Even though I’m a grown-up (my wife would argue against this point most likely), I still find time to play games.  Given this status, with kids, a job, and responsibilities, I have limited time to play – so the concept of a “Dad Game” comes into play.

I have a few games in my regular repertoire.  The one I play most often is Diablo 3, and that’s where this story begins …
Along with other D3 fans, I carefully monitored Blizzcon for any news about Diablo.  And there it was – Diablo Immortal.  A phone game.  A phone game?  Seriously?

It was absolutely amazing to watch the audience response, then the Dev response.  The room went cold.  The questions to Devs were – well – frankly rude but to the point.  “Is this an out-of-band April fools Day joke?” one fan shared in the session.

The response?  “You guys all have phones right?”.


Blizzard – I have to say that I absolutely love Diablo 3.

Why?  It’s the kind of game that I can jump in and play solo for as little as 15 minutes and walk away satisfied – OR – I can binge and go full multiplayer with friends.  The end-game is amazing.  Seasons have really extended my interest quite a bit.

So consider “Diablo Immortal” and why I think it’s not a good fit for your existing customer base …


Point #1 – Immersion

You can argue with me, but as compared with a 60” TV screen and a current console or a 30” monitor and a PC/Mac with a respectable video card you have a very rich and immersive experience as a gamer.

On Mobile, we’re now reduced to a small rectangle – partially obscured by my own damn fingers!
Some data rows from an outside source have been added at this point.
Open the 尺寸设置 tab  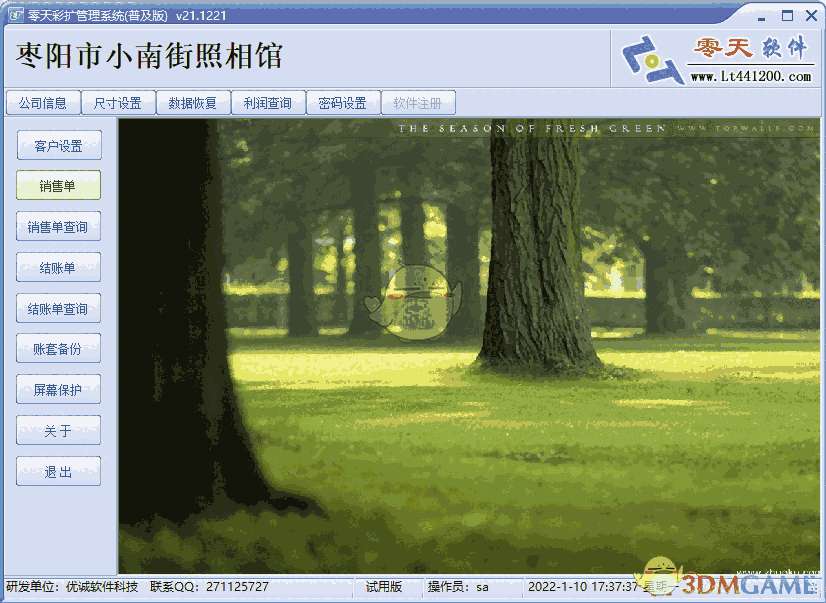(x=118, y=102)
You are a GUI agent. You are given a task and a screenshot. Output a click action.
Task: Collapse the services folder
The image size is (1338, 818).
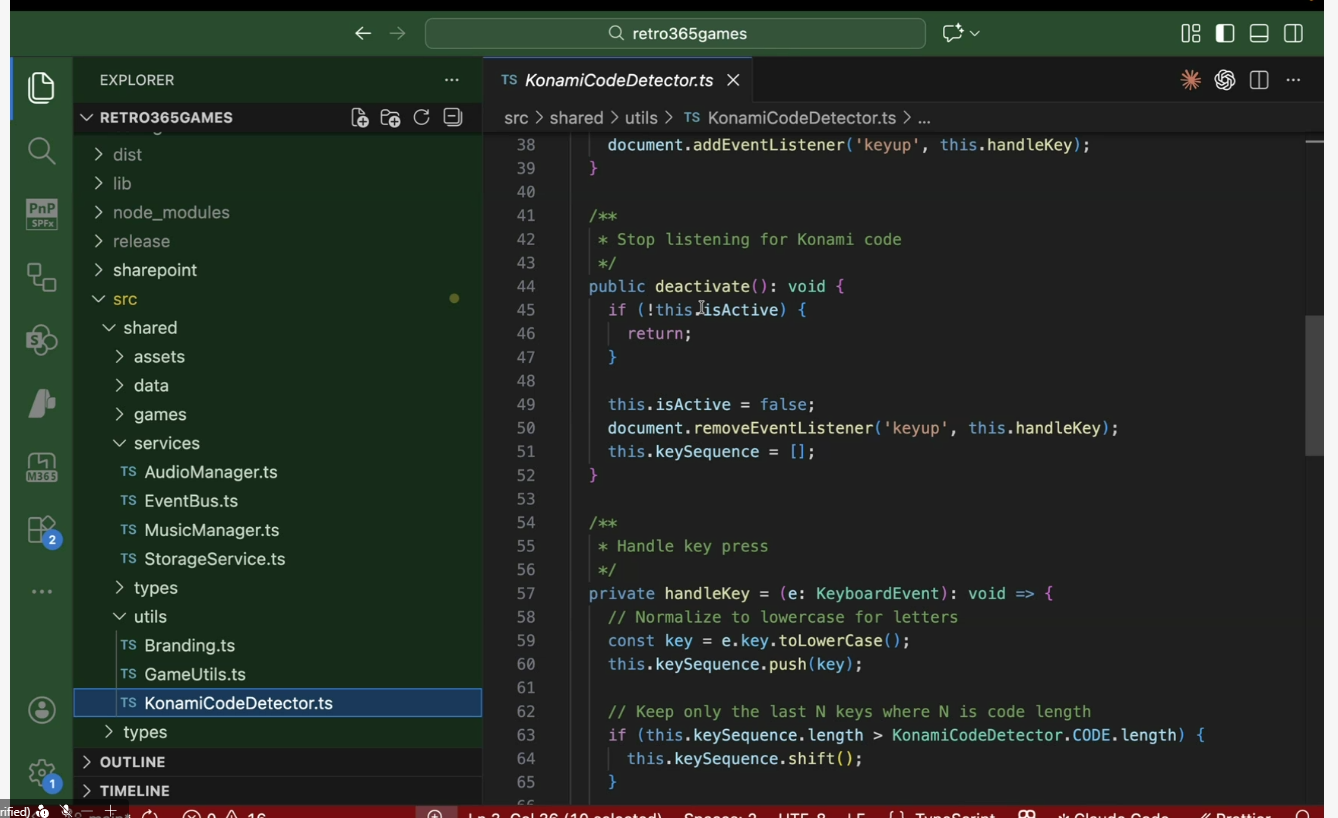pyautogui.click(x=166, y=443)
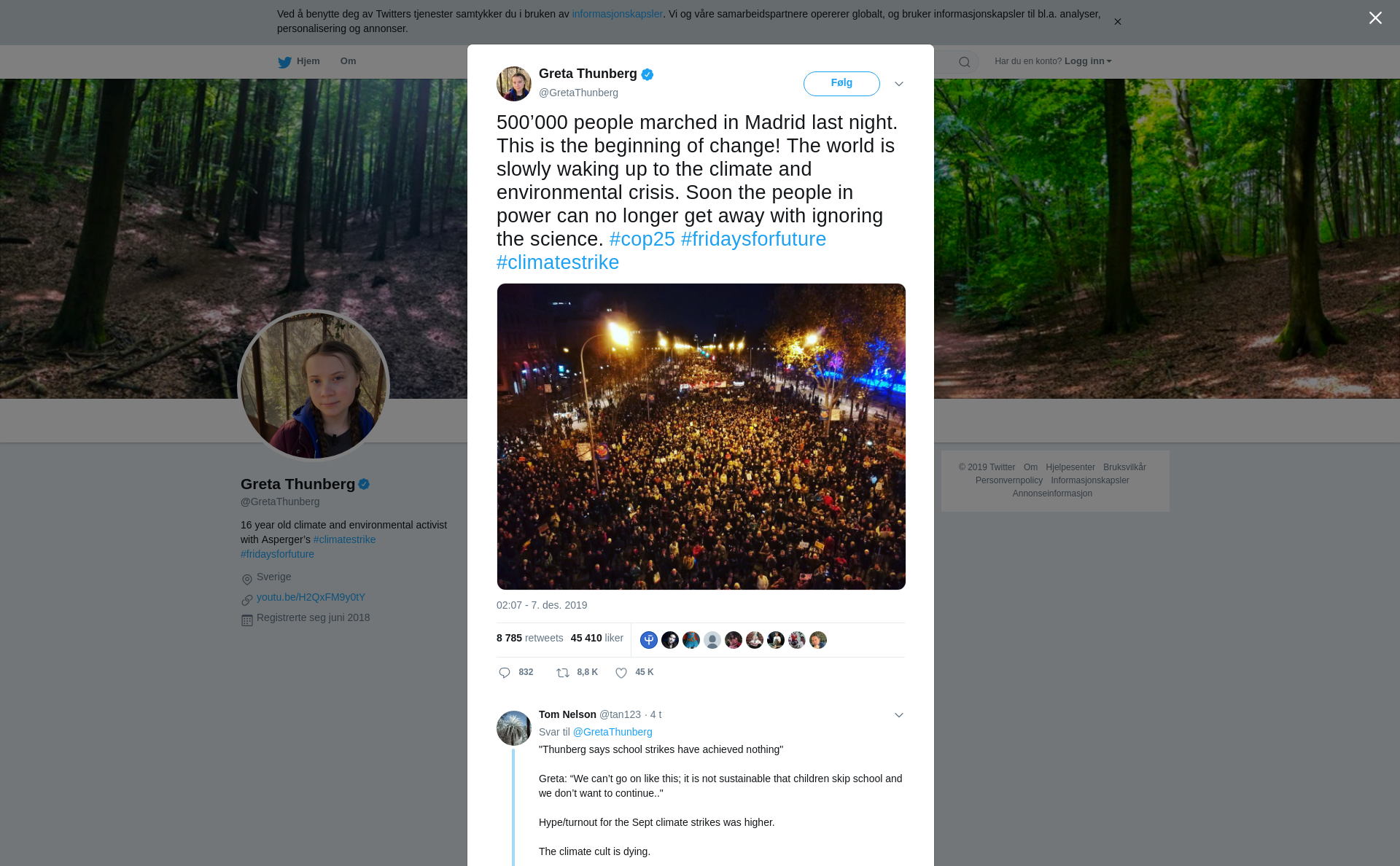Click the Twitter bird Hjem icon
This screenshot has height=866, width=1400.
tap(285, 62)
Point #2 – “Input Fidelity”

Now visualize my Console/Computer setup.  Usually I have a great controller or a high-end keyboard (mine is a new Corsair MX70 with Cherry Browns) and amazing mouse.

On Mobile, we lack “input fidelity”.  Maybe I can dock the phone and get a keyboard/mouse or connect a controller at which point you essentially have a PC.  But the fact remains that by default it’s a poor experience.

I want a comfortable environment with no input lag.  I also don’t want my view obscured by my own damn fingers.

And don’t forget that you’re at a disadvantage physically too.  Eventually you’ll want to put the phone down when your arms get shaky.  Not to mention that the phone may get pretty hot!


Point #3 – The Future is (Partially) Mobile, but Not for Serious Gamers

As a business person, I can see why Blizzard wants to go Mobile.  Why?  Everyone is doing it.  PUBG, Fortnite, and other devs are all jumping on mobile and the business model is actually pretty sound.  Mobile gamers are well-conditioned to monetization.  In fact they’re often ok with it.  So it makes sense to explore that market.

There is, however, some massive caveats for “serious gamers” …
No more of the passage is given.